选择“PUT test”按钮。 有关显示 OPTIONS 请求的说明,请参阅显示 OPTIONS 请求。 PUT test 会创建两个请求,一个 OPTIONS 预检请求和一个 PUT 请求。
选择此
GetValues2 [DisableCors]
按钮可触发失败的 CORS 请求。 如文档中所述,响应返回 200 成功,但没有发出 CORS 请求。 选择“控制台”选项卡可查看 CORS 错误。 根据浏览器的不同,将显示类似于以下内容的错误:从源
'https://cors3.azurewebsites.net'
中的'https://cors1.azurewebsites.net/api/values/GetValues2'
提取的访问已被 CORS 策略阻止:请求的资源上不存在 Access-Control-Allow-Origin 头。 如果非跳转响应可满足需求,请将请求的模式设置为“no-cors”,以便在禁用 CORS 的情况下提取资源。
启用了 CORS 的终结点可以使用 curl 或 Fiddler 等工具进行测试。 使用工具时,Origin
头指定的请求源必须与接收请求的主机不同。 如果根据 Origin
头的值,请求未跨源,则:
- 无需 CORS 中间件来处理请求。
- 不会在响应中返回 CORS 头。
以下命令使用 curl
发出包含信息的 OPTIONS 请求:
curl -X OPTIONS https://cors3.azurewebsites.net/api/TodoItems2/5 -i
使用终结点路由和 [HttpOptions] 测试 CORS
使用 RequireCors
基于每个终结点启用 CORS 目前不支持自动预检请求。 请考虑以下代码,该代码使用终结点路由来启用 CORS:
public class StartupEndPointBugTest
{
readonly string MyPolicy = "_myPolicy";
// .WithHeaders(HeaderNames.ContentType, "x-custom-header")

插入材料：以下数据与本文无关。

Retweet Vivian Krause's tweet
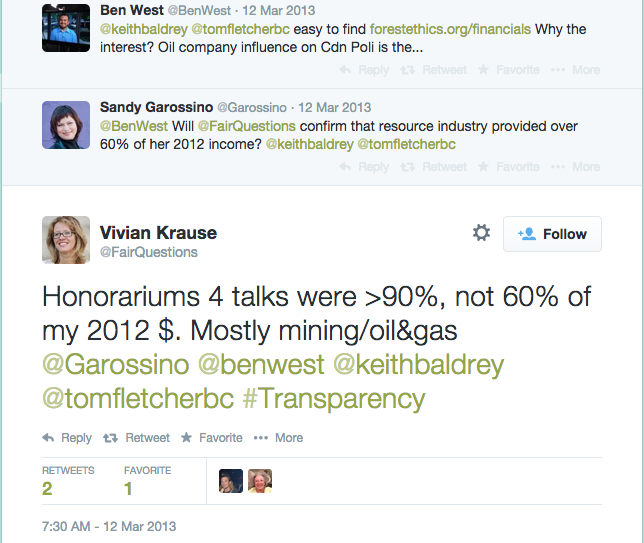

// forces browsers to require a preflight request with GET
public void ConfigureServices(IServiceCollection services)
{
services.AddCors(options =>
{
options.AddPolicy(name: MyPolicy,
policy =>
{
policy.WithOrigins("http://example.com",
"http://www.contoso.com",
"https://cors1.azurewebsites.net",
"https://cors3.azurewebsites.net",
"https://localhost:44398",
"https://localhost:5001")
.WithHeaders(HeaderNames.ContentType, "x-custom-header")
.WithMethods("PUT", "DELETE", "GET", "OPTIONS");
});
});
services.AddControllers();
services.AddRazorPages();
}
public void Configure(IApplicationBuilder app, IWebHostEnvironment env)
{
app.UseHttpsRedirection();
app.UseStaticFiles();
app.UseRouting();
app.UseCors();
app.UseAuthorization();
app.UseEndpoints(endpoints =>
{
endpoints.MapControllers().RequireCors(MyPolicy);
endpoints.MapRazorPages();
});
}
}
以下 TodoItems1Controller
提供了用于测试的终结点:
[Route("api/[controller]")]
[ApiController]
public class TodoItems1Controller : ControllerBase
{
// PUT: api/TodoItems1/5
[HttpPut("{id}")]
public IActionResult PutTodoItem(int id)
{
if (id < 1)
{
return Content($"ID = {id}");
}
return ControllerContext.MyDisplayRouteInfo(id);
}
// Delete: api/TodoItems1/5
[HttpDelete("{id}")]
public IActionResult MyDelete(int id) =>
ControllerContext.MyDisplayRouteInfo(id);
// GET: api/TodoItems1
[HttpGet]
public IActionResult GetTodoItems() =>
ControllerContext.MyDisplayRouteInfo();
[EnableCors]
[HttpGet("{action}")]
public IActionResult GetTodoItems2() =>
ControllerContext.MyDisplayRouteInfo();
// Delete: api/TodoItems1/MyDelete2/5
[EnableCors]
[HttpDelete("{action}/{id}")]
public IActionResult MyDelete2(int id) =>
ControllerContext.MyDisplayRouteInfo(id);
}
从已部署示例的测试页 (https://cors1.azurewebsites.net/test?number=1
) 测试前面的代码。
Delete [EnableCors] 和 GET [EnableCors] 按钮成功,因为终结点具有 [EnableCors]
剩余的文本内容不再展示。